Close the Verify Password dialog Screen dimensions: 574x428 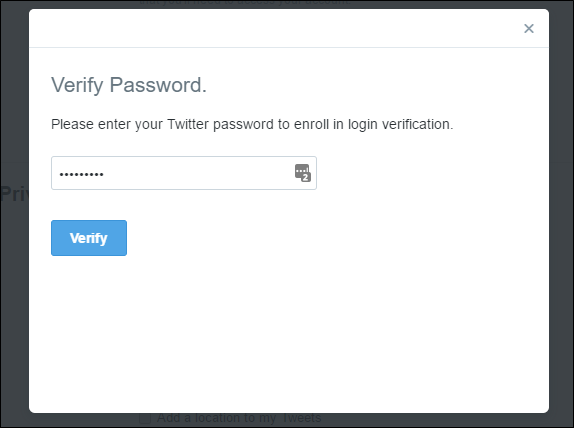pos(529,28)
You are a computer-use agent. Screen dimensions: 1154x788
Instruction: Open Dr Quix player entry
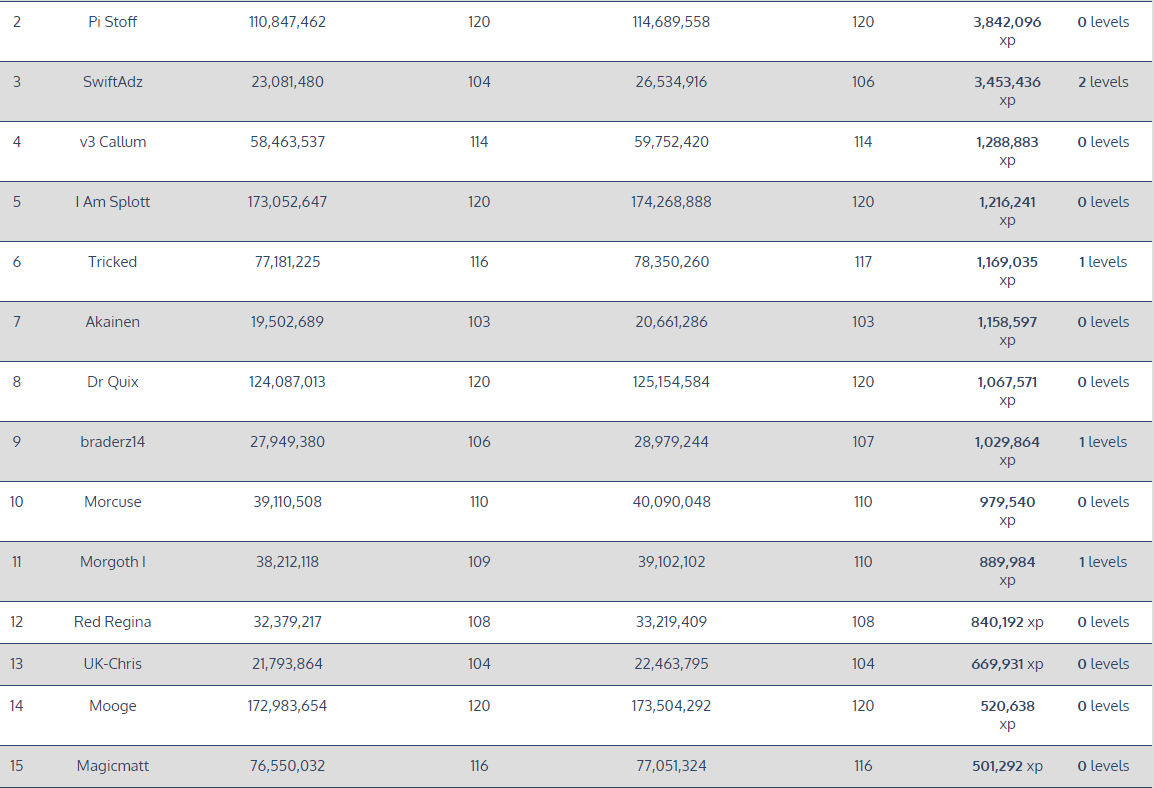click(113, 382)
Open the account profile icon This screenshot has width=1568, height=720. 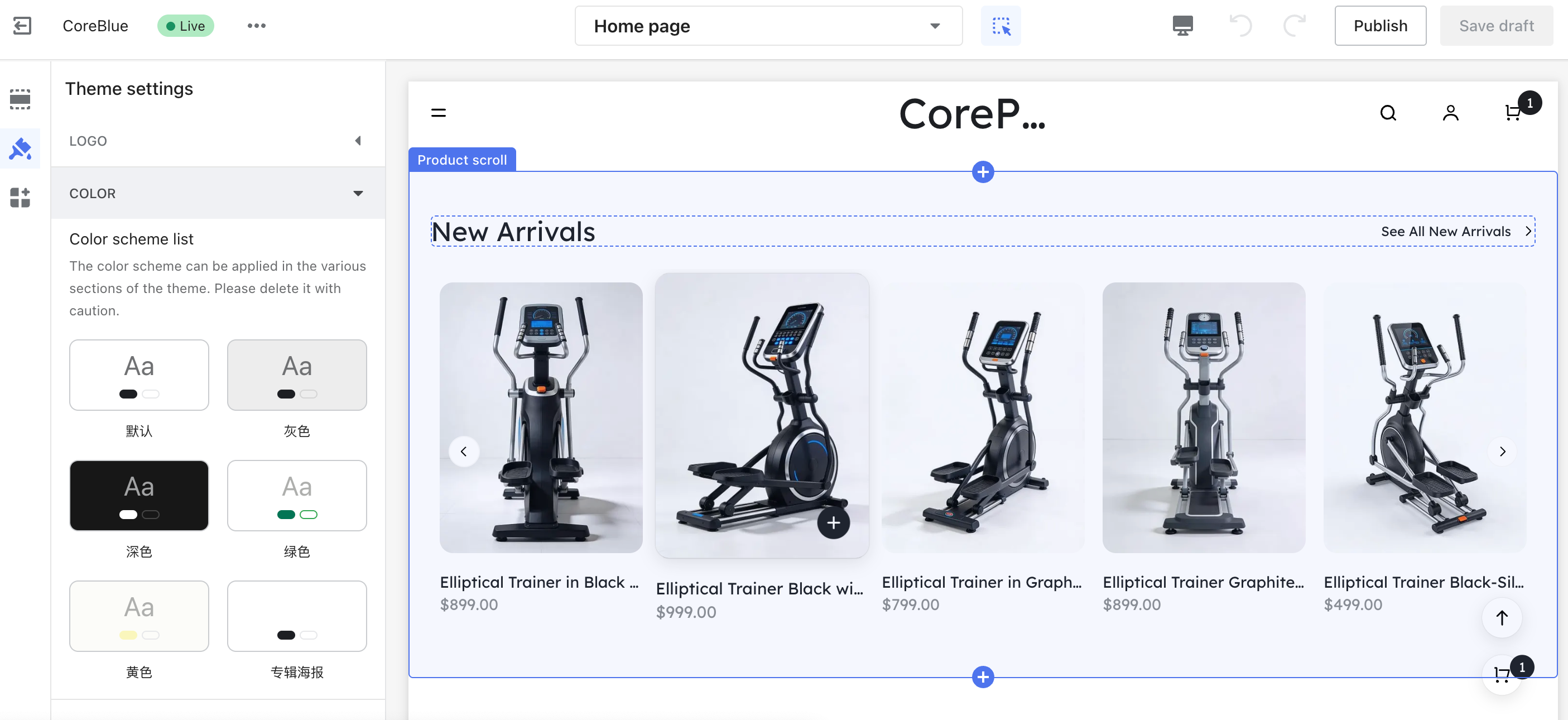coord(1450,113)
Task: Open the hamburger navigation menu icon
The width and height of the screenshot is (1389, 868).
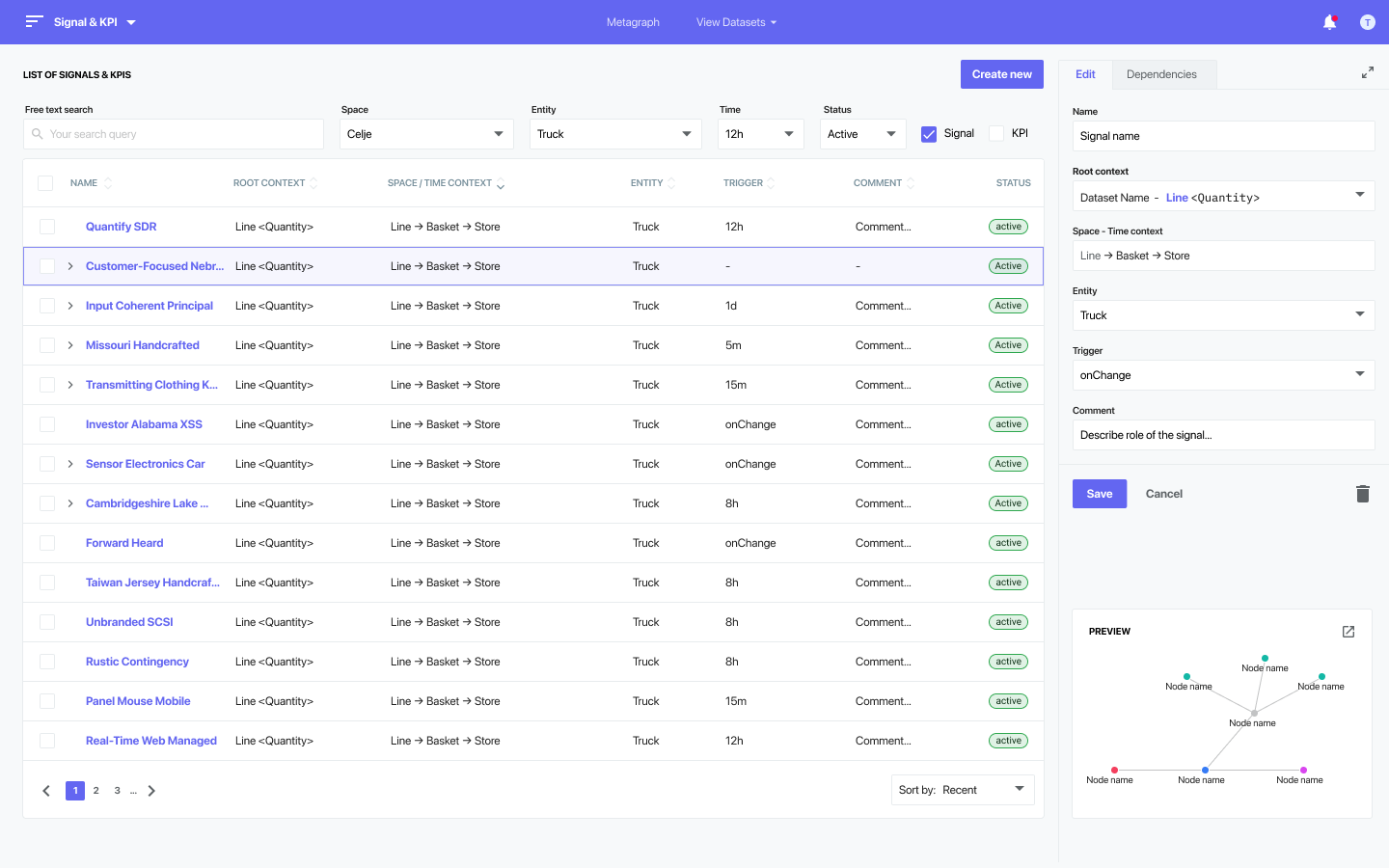Action: [34, 21]
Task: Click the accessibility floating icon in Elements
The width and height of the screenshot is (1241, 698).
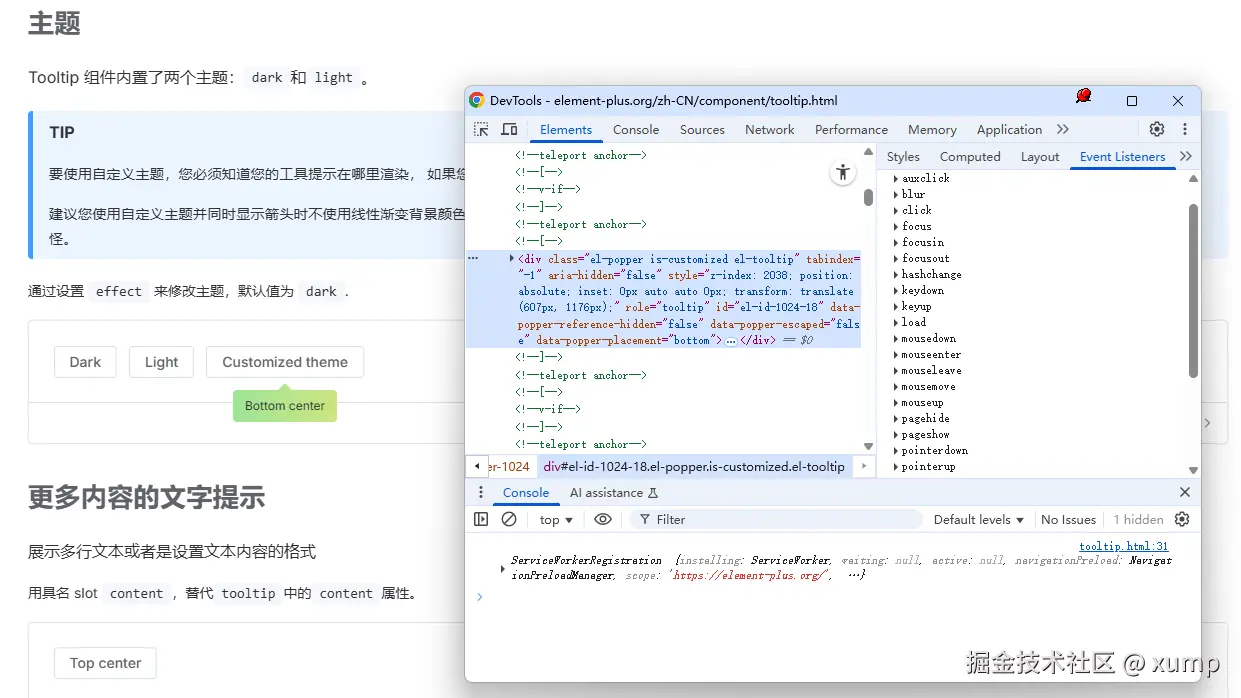Action: pyautogui.click(x=843, y=173)
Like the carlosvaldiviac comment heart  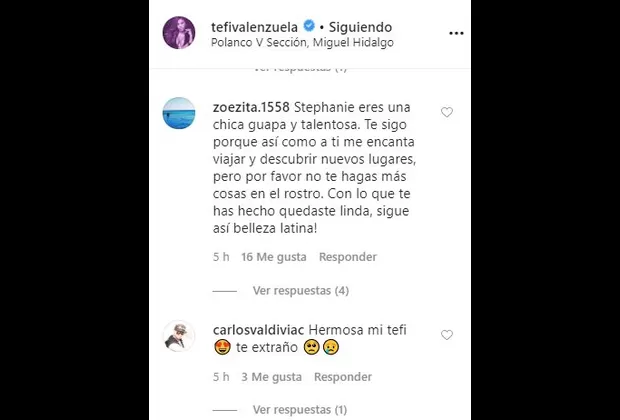click(x=447, y=335)
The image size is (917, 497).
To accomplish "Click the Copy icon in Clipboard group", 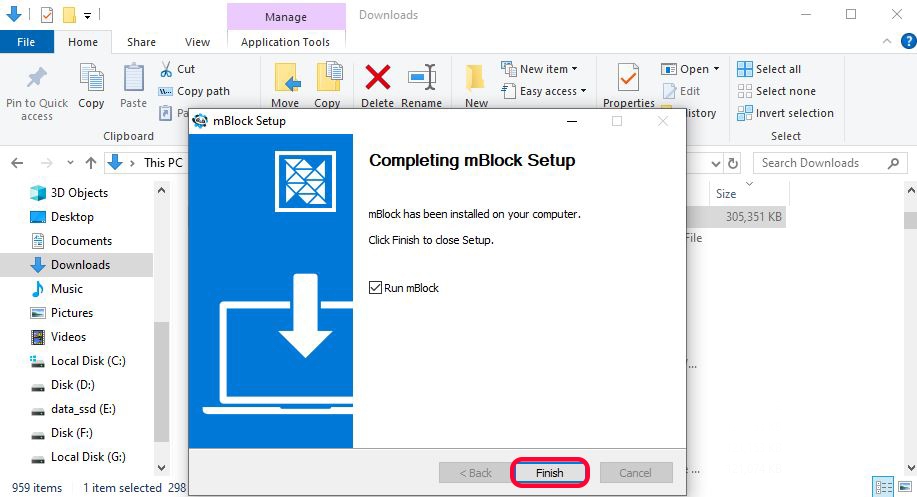I will click(91, 79).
::::::
§ Exercise prompt
Find each line in the material above that contains the word "Task" and copy those lines.

§ Complete answer
Task: Open the hamburger navigation menu icon
Task: Click the accessibility floating icon in Elements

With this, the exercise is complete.